Schultz Industries is considering the purchase of Arras Manufacturing. Arras is currently a supplier for Schultz and the acquisition would allow Schultz to better control its material supply. The current cash flow from assets for Arras is $7.3 million. The cash flows are expected to grow at 5 percent for the next five years before leveling off to 2 percent for the indefinite future. The costs of capital for Schultz and Arras are 9 percent and 7 percent, respectively. Arras currently has 3 million shares of stock outstanding and $25 million in debt outstanding.
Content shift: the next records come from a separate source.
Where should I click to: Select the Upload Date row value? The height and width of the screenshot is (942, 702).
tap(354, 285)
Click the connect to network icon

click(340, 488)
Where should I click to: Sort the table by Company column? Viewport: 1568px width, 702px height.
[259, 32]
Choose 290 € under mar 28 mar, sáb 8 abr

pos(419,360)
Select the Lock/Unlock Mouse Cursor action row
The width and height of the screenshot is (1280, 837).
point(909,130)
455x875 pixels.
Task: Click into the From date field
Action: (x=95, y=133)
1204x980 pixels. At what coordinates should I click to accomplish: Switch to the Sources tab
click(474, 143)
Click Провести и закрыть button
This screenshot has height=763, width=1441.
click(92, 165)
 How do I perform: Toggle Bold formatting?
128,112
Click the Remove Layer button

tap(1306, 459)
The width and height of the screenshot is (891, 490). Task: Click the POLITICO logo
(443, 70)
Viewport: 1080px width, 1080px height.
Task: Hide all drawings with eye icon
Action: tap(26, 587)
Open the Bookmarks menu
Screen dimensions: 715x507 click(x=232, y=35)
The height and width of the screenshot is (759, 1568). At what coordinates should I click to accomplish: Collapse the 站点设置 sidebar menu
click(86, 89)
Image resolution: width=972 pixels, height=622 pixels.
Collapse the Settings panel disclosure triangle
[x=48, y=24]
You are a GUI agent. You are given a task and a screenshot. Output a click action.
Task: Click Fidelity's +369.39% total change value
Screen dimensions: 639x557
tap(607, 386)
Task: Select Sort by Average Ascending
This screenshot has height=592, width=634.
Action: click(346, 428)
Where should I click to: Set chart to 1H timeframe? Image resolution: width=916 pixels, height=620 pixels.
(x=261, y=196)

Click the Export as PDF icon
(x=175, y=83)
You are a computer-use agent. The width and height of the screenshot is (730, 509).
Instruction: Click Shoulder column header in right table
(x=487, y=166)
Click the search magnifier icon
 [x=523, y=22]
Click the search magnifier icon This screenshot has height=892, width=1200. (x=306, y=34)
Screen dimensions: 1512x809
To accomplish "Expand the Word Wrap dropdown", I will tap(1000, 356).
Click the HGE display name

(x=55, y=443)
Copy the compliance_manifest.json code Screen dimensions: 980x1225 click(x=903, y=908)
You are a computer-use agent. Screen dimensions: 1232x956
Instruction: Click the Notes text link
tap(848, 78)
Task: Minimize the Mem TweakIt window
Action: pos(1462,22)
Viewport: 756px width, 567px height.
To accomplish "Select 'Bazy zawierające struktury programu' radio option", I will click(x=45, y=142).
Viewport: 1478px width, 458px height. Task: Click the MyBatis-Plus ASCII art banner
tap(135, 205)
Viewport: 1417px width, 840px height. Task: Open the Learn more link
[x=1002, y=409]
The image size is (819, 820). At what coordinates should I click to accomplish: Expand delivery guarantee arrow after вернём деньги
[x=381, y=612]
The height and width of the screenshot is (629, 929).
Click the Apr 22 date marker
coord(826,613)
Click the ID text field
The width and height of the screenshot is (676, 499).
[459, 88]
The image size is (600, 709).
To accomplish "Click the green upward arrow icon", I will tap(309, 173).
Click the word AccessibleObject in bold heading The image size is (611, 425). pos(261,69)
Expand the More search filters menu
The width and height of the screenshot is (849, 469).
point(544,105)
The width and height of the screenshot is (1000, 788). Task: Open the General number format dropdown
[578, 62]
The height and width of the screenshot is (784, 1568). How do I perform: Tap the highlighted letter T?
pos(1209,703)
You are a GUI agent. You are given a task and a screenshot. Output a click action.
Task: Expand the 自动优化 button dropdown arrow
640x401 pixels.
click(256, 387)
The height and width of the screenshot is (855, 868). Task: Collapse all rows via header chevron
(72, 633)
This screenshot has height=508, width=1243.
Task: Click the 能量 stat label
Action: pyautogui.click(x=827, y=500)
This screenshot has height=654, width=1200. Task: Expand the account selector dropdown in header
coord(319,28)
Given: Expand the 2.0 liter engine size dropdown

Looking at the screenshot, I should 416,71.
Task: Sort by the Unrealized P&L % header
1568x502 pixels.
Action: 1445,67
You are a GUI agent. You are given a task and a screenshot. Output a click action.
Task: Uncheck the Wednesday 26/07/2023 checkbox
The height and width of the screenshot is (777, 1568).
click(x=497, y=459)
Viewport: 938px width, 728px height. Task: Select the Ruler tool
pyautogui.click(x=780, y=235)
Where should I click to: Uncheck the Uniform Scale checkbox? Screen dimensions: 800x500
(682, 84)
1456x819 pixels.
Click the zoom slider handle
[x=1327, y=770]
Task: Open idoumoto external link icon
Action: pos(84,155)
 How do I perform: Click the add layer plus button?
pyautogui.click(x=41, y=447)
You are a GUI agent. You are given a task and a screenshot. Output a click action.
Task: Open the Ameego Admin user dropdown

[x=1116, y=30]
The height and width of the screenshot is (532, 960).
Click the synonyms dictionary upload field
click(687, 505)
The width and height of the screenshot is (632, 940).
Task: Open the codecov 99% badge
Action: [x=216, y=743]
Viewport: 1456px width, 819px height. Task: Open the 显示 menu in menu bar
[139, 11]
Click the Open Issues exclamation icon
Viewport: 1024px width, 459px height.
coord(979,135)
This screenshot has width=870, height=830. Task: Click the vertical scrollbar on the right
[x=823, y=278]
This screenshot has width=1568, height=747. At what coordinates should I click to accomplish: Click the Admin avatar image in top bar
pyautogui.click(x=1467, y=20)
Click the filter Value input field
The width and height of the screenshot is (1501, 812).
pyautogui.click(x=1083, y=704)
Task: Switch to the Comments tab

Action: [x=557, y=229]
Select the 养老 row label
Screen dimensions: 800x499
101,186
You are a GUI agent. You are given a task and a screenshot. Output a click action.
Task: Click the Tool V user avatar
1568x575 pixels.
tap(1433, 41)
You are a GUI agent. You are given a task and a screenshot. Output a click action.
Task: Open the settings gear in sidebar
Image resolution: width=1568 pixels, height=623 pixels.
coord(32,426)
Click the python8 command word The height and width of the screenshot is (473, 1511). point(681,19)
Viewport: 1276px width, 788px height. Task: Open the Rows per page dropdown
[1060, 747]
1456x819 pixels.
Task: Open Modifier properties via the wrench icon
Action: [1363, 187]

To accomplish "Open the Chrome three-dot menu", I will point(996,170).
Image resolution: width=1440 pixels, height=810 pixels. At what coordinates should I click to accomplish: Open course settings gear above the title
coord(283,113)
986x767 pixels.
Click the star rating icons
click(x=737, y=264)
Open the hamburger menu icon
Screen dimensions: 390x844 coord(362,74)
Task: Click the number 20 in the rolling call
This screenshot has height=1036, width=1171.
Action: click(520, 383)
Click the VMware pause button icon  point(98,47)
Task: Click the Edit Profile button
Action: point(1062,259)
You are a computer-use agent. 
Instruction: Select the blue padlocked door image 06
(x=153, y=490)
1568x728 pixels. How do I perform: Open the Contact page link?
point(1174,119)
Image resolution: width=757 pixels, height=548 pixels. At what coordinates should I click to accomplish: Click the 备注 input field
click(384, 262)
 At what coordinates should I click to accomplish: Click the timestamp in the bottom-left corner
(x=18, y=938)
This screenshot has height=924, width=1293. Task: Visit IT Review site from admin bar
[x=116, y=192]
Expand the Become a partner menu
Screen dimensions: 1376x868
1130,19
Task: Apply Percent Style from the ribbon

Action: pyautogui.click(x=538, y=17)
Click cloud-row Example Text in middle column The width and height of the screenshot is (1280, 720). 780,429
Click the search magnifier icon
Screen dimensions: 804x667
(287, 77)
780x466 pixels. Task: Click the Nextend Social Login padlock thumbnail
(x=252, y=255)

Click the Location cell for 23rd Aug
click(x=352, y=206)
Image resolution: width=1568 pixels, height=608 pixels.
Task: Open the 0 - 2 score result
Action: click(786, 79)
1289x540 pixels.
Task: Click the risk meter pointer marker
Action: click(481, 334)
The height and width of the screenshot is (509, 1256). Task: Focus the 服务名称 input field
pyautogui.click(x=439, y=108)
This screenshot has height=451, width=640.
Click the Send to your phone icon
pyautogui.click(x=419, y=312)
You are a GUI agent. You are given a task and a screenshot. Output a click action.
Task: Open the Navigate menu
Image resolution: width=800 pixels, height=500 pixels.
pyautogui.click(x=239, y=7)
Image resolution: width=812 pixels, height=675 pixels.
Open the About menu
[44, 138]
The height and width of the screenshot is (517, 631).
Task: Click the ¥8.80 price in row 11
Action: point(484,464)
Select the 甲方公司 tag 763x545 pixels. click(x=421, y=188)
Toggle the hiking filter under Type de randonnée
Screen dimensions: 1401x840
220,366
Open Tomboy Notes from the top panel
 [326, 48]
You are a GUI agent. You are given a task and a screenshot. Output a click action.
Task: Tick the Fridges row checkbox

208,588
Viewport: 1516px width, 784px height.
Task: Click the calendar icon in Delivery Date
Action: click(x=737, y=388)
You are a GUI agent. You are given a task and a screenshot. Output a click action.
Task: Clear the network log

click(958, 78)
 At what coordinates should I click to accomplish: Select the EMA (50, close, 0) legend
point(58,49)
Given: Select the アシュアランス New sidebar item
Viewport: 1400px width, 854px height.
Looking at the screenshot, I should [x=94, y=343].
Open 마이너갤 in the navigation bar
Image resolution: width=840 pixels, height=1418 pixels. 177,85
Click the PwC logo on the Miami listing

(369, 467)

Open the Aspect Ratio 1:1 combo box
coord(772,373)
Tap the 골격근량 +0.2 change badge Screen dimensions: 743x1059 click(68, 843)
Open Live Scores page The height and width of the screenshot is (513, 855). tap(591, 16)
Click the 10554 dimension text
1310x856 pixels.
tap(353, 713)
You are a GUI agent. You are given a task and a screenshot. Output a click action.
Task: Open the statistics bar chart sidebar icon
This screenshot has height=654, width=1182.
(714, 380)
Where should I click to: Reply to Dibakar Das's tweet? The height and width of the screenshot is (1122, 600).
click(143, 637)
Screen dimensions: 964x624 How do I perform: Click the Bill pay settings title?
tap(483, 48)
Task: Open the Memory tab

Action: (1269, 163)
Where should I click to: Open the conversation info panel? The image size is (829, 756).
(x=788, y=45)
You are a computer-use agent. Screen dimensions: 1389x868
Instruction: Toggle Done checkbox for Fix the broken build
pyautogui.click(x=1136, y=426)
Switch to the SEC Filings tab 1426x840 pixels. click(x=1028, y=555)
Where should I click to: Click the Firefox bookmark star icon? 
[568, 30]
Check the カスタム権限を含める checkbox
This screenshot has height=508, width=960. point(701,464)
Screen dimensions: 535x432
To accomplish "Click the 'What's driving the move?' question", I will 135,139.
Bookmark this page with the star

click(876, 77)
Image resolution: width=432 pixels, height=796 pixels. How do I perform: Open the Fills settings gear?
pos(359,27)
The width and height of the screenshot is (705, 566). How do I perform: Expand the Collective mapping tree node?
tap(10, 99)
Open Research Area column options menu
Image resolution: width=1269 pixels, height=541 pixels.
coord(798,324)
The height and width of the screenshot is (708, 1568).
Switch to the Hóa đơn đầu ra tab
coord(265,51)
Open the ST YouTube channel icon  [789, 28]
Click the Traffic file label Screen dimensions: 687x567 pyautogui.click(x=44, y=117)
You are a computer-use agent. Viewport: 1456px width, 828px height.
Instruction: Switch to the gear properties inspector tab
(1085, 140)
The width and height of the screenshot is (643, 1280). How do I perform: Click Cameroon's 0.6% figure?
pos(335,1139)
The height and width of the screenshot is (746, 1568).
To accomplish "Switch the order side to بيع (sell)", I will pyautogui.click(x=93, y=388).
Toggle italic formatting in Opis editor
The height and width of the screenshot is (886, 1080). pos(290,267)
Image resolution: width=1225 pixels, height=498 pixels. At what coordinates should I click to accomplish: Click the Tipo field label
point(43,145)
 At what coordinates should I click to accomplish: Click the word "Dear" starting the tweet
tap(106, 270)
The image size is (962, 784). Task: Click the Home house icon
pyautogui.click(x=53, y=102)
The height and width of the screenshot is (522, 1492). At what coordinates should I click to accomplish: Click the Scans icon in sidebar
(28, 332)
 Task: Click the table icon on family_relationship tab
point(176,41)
What is the maximum price per share Schultz should pay for Arras? (Do not round intermediate calculations and round your answer to 2 decimal places, e.g., 32.16.)

Answer 1

Maximum Price per share to be paid by Schultz for Arras

Maximum Price per share Schultz should pay for Arras = [Value of the firm – Value of Debt] / Number of common shares outstanding

Value of the firm = Present Value of Annual Cash flows + Present Value of Terminal Flow

Present Value of Annual Cash flows

Year	Cash flow ($)	Present Value factor at 7%	Present Value of cash flows ($)
1	76,65,000 [$73,00,000 x 105%]	0.9345794	71,63,551
2	80,48,250 [$76,65,000 x 105%]	0.8734387	70,29,653
3	84,50,663 [$80,48,250 x 105%]	0.8162979	68,98,258
4	88,73,196 [$84,50,663 x 105%]	0.7628952	67,69,318
5	93,16,855 [$88,73,196 x 105%]	0.7129862	66,42,789
TOTAL			3,45,03,570

Present Value of Terminal Flow

Terminal Flow = CF5(1 + g) / (Ke – g)

= $93,16,855(1 + 0.02) / (0.07 – 0.02)

= $95,03,193 / 0.05

= $19,00,63,850

Present Value of Terminal Flow

= Terminal Flow x [PVIF 7%, 5 Year]

= $19,00,63,850 x 0.7129862

= $13,55,12,898

Total Value of the Firm

= $3,45,03,570 + $13,55,12,898

= $17,00,16,469

Maximum Price per share Schultz should pay for Arras = [Value of the firm – Value of Debt] / Number of common shares outstanding

= [$17,00,16,469 - 250,00,000] / 30,00,000 common shares outstanding

= $14,50,16,469 / 30,00,000 common shares outstanding

= $48.34 per share

“Maximum Price per share Schultz should pay for Arras would be $48.34 per share”

NOTE

The Formula for calculating the Present Value Factor is [1/(1 + r)ⁿ], Where “r” is the Discount/Interest Rate and “n” is the number of years.